Giving Compass’ Take:
• Alexander Mayer shares MDRC’s findings on programs working to improve outcomes for low-income college students. He emphasizes the importance of integrated, long-term programs for success.
• How can donors support the implementation of these programs on both political and institutional levels? How can these programs become more effective?
• Learn more about MDRC’s higher education intervention research.
Testimony of Alexander Mayer, Deputy Director, Postsecondary Education, MDRC, Before the New Jersey State Assembly Higher Education Committee.
Millions of students who enroll in college are assessed as not ready for college-level classes in at least one subject area. These students must take and pass developmental, or remedial, classes before they can enroll at the college level in those subjects. In New Jersey and across the United States, around two-thirds of all community college students and around a third of students at four-year colleges require developmental education. The majority never complete their developmental coursework or earn a degree. Several factors drive these low completion rates: many students are underprepared academically; traditional instructional practices are not effective for many students; and nonacademic barriers, like work and financial difficulties, can get in the way.
- Developmental education is a major challenge facing low-income college students in New Jersey and across the country.
- Students face a variety of barriers, but there is a lot of innovation in postsecondary institutions and growing evidence about what works to overcome those barriers.
- The strongest programs are comprehensive programs that combine opportunity and obligation to address multiple student barriers.
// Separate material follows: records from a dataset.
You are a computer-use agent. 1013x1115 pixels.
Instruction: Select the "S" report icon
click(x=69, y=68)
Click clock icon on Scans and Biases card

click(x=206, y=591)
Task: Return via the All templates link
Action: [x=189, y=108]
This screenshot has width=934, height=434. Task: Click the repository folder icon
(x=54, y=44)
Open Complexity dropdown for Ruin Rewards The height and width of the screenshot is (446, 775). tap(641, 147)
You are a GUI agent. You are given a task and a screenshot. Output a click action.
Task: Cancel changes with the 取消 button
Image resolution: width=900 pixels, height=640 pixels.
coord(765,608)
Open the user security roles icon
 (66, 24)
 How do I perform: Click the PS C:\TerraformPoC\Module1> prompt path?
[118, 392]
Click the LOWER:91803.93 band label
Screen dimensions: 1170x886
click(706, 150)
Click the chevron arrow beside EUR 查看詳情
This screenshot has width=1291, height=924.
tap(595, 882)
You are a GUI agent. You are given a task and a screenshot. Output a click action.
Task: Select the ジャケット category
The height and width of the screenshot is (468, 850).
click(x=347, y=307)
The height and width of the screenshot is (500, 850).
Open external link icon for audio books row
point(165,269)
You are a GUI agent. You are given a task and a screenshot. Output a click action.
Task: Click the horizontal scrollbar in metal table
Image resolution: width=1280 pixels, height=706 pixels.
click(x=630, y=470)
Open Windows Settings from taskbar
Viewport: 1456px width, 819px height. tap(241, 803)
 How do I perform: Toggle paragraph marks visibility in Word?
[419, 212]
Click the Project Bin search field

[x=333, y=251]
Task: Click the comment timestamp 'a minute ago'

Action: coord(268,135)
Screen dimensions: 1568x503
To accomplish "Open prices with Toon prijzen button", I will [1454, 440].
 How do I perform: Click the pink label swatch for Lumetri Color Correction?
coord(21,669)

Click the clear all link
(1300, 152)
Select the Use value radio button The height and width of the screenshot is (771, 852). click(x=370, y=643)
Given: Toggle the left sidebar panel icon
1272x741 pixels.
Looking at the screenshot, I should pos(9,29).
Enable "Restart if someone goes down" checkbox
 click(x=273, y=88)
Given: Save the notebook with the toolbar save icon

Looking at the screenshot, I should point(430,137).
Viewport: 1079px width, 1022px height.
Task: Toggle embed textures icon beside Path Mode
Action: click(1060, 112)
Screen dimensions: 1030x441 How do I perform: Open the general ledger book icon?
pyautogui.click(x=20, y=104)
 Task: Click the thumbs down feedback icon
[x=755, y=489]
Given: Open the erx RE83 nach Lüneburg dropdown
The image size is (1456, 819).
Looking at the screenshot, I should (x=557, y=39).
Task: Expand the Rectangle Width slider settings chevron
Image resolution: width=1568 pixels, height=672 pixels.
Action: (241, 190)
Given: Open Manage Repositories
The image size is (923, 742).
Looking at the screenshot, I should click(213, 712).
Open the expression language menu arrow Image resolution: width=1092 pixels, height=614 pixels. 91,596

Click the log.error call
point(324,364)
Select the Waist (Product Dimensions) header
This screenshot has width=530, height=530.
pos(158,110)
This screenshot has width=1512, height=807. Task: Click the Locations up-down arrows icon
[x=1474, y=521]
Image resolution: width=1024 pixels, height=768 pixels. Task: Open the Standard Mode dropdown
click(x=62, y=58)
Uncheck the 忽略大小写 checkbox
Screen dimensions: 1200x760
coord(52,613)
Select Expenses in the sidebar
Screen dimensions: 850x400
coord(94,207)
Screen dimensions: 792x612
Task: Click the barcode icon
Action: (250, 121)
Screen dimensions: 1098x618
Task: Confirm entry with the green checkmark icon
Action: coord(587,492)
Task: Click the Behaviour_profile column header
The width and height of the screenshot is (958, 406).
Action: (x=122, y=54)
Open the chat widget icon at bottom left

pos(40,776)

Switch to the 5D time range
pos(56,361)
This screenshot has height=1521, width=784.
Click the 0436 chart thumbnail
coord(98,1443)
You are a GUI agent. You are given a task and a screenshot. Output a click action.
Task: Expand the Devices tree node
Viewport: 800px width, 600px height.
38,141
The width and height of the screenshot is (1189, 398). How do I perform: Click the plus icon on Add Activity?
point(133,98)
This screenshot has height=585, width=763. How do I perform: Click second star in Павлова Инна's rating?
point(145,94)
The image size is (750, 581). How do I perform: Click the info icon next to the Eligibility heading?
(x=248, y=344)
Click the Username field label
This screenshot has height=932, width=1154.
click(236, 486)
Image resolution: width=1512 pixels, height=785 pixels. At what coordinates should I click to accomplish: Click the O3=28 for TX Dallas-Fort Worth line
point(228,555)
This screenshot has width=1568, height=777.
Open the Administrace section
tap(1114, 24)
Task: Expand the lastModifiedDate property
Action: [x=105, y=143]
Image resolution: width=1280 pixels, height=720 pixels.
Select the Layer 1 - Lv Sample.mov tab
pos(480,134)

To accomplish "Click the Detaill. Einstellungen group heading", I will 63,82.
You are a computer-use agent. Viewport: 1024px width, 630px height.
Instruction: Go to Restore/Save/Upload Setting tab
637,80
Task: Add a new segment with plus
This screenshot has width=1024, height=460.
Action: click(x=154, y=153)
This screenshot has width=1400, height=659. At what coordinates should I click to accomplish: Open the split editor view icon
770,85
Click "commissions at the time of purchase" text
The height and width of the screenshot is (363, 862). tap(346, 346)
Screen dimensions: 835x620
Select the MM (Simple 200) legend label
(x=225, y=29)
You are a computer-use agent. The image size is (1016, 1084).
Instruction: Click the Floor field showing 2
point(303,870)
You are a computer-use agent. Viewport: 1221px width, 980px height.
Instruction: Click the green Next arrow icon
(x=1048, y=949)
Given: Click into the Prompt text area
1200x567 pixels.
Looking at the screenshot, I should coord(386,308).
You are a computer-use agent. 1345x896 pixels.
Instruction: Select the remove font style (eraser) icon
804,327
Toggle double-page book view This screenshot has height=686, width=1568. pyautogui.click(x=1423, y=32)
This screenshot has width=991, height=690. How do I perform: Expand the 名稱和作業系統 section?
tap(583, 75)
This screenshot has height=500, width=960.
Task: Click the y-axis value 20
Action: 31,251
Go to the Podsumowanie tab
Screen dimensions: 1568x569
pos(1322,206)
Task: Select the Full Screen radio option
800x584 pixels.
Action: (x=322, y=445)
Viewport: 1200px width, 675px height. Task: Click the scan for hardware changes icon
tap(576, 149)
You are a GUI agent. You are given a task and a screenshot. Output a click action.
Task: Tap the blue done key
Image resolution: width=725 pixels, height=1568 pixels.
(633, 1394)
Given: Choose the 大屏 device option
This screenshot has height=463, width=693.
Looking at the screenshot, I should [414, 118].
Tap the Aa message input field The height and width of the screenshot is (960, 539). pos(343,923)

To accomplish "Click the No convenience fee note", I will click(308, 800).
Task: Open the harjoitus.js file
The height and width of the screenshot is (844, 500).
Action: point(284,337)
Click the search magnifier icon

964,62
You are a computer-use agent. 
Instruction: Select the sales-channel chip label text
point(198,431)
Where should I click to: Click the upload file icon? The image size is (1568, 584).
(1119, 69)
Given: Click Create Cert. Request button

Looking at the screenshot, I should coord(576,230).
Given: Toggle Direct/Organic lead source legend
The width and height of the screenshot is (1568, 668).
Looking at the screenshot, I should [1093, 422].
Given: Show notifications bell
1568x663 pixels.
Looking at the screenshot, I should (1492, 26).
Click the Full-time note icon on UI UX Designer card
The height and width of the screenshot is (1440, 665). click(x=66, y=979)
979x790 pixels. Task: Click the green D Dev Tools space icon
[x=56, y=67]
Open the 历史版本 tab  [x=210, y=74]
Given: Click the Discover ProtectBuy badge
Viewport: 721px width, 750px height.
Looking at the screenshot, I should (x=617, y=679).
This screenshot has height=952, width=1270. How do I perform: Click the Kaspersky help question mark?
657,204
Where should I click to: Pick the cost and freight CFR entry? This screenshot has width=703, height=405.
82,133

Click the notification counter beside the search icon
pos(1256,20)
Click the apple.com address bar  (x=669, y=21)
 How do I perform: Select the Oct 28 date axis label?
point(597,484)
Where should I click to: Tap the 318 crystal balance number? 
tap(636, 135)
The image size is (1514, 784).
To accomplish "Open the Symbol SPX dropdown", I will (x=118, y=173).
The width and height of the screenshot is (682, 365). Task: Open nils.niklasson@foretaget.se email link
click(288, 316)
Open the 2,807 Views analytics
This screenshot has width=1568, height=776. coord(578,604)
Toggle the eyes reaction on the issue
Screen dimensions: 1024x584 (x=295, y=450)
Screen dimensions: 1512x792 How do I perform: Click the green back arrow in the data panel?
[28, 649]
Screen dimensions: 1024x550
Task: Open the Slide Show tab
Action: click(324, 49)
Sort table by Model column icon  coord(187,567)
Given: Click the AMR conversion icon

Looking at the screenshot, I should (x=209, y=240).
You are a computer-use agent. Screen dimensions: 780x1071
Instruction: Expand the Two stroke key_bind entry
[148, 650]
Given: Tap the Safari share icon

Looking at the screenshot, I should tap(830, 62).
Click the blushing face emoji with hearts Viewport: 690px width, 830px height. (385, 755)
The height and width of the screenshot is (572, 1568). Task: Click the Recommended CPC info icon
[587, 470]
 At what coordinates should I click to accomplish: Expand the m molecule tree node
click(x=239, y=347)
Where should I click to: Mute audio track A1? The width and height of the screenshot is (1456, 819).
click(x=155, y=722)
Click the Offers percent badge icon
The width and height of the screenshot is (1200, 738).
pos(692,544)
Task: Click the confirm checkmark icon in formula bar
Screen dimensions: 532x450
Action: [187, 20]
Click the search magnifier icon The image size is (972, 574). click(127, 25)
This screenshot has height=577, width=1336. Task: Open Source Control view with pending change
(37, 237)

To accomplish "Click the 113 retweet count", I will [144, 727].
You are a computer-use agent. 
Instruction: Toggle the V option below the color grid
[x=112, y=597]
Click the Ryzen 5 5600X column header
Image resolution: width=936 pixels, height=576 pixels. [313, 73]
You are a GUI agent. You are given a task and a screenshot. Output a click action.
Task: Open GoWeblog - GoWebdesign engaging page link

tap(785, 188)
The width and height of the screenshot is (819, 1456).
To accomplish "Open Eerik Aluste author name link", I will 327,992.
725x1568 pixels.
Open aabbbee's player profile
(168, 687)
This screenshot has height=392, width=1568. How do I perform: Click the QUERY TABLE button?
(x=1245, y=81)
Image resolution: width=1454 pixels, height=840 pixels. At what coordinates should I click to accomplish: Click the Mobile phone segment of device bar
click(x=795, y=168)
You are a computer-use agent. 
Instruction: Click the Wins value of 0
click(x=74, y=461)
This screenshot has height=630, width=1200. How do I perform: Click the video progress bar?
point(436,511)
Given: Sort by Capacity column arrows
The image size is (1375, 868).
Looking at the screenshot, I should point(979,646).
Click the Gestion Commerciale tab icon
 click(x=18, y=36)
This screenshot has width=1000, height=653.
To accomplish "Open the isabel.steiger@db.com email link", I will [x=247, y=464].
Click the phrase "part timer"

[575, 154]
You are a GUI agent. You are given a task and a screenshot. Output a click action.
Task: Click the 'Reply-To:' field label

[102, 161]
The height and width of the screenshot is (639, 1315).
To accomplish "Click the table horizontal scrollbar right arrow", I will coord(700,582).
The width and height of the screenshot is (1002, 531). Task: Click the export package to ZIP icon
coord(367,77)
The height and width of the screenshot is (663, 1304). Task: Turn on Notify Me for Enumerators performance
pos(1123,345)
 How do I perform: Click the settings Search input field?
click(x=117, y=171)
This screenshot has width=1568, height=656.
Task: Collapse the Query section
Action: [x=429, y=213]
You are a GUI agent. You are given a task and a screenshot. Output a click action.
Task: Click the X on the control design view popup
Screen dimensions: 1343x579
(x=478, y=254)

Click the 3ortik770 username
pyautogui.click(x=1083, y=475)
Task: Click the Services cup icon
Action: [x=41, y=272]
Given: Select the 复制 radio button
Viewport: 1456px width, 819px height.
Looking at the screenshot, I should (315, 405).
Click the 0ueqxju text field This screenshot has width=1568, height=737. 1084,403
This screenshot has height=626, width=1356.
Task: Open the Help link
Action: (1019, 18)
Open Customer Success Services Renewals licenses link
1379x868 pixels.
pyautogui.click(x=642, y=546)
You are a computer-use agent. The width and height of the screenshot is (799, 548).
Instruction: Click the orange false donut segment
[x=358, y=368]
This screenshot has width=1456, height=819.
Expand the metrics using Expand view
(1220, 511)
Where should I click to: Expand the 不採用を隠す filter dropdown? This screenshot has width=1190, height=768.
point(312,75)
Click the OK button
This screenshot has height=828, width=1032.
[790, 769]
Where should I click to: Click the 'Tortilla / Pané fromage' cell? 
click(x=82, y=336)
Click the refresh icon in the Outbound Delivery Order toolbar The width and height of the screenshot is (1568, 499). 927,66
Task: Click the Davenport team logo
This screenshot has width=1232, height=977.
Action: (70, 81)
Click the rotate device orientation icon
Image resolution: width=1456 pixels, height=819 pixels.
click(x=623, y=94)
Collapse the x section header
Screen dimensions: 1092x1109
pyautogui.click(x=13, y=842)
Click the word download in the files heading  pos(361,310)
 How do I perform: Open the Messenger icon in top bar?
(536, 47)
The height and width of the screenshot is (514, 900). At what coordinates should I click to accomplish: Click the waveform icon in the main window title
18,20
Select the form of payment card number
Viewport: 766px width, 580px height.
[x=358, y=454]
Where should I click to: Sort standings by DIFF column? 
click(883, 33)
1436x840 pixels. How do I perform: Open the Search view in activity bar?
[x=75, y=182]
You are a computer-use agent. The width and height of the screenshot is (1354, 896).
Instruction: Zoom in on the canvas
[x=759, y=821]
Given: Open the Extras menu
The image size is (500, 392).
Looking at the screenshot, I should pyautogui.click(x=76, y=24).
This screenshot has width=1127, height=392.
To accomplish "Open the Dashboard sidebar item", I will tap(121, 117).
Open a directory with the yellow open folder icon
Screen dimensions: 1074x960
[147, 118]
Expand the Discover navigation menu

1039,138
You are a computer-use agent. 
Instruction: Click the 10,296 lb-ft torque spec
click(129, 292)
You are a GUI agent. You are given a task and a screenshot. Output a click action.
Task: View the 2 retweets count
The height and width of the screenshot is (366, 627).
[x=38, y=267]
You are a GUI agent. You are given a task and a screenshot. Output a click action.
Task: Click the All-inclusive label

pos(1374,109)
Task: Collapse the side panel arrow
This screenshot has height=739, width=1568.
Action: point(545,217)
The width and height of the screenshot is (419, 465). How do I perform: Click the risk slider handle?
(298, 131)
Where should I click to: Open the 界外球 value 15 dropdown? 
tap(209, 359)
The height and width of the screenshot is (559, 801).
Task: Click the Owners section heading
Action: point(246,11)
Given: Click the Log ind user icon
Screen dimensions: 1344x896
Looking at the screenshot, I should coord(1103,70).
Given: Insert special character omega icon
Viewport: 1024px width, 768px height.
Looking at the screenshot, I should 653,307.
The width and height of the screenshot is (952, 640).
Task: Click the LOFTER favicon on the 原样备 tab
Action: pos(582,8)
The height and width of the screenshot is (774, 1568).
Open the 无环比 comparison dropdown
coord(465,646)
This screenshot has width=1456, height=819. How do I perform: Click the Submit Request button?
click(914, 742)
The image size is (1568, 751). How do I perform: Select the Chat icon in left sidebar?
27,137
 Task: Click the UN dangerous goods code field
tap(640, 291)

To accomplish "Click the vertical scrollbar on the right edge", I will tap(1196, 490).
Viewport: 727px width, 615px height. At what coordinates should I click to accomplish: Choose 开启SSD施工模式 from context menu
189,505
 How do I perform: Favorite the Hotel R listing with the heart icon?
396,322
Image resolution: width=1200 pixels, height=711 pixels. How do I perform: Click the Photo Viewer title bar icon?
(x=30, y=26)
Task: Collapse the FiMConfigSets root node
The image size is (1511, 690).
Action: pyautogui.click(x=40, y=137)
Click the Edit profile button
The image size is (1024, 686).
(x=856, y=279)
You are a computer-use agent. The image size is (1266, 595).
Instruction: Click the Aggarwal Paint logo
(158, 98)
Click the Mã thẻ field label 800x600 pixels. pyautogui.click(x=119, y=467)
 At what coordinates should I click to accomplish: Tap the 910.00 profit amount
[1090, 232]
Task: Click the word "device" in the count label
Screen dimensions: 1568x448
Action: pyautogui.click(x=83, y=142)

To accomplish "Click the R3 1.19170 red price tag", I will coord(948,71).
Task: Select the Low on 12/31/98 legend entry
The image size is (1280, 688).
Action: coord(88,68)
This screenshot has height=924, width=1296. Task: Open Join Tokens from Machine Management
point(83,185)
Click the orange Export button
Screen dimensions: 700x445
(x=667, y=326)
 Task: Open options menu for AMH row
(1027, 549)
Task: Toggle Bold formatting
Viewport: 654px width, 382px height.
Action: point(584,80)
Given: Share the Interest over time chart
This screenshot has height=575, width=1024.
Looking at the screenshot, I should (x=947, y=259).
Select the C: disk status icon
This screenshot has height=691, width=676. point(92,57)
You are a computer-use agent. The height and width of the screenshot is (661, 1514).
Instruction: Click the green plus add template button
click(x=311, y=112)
MDRC has evaluated many programs for students in development education. These programs include learning communities, in which groups of students assigned to developmental education are placed together in two or more courses with aligned content and extra support; financial incentives tied to completing developmental courses and meeting with tutors; reforms that seek to accelerate students through developmental education; instructional changes to the way developmental courses are taught; prematriculation programs that seek to improve students’ skills before they enroll in college; and comprehensive programs that combine various strategies. When we look across these studies, we find that most short-term programs produce modest, short-term results. When several programmatic features are combined into an integrated strategy, though, and when students experience them semester after semester, the total effect can be dramatic. The most effective program we’ve studied is the Accelerated Study in Associate Programs, known as ASAP, a three-year community college program that was designed, developed, and implemented by the City University of New York (CUNY).
Comprehensive programs like these dramatically improve student outcomes, and they do so without changing classroom practices. Despite these sizable improvements, however, many students in the programs still do not succeed, so we continue to test new approaches to fill the gaps, including instructional reforms.